Records from a data source
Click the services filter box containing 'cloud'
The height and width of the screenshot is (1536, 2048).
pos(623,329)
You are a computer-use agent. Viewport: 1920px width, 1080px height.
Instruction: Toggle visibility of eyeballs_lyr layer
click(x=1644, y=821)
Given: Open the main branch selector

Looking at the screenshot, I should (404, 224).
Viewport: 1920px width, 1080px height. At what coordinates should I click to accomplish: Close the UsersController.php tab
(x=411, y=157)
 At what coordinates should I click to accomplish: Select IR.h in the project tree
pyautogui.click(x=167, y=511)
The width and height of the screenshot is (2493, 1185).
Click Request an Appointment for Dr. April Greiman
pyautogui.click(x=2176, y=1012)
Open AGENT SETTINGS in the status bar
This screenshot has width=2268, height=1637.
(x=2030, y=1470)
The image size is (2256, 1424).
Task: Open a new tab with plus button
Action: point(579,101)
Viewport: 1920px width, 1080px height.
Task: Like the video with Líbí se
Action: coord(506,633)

▸ **ASSIGNMENT**
Take the line holding "Click Request an" and the lines after it through the end of the entries. Retype them exactly and add nothing.

▸ **RESPONSE FOR THIS EXERCISE**
Click Request an Appointment for Dr. April Greiman
pyautogui.click(x=2176, y=1012)
Open AGENT SETTINGS in the status bar
This screenshot has width=2268, height=1637.
(x=2030, y=1470)
The image size is (2256, 1424).
Task: Open a new tab with plus button
Action: point(579,101)
Viewport: 1920px width, 1080px height.
Task: Like the video with Líbí se
Action: coord(506,633)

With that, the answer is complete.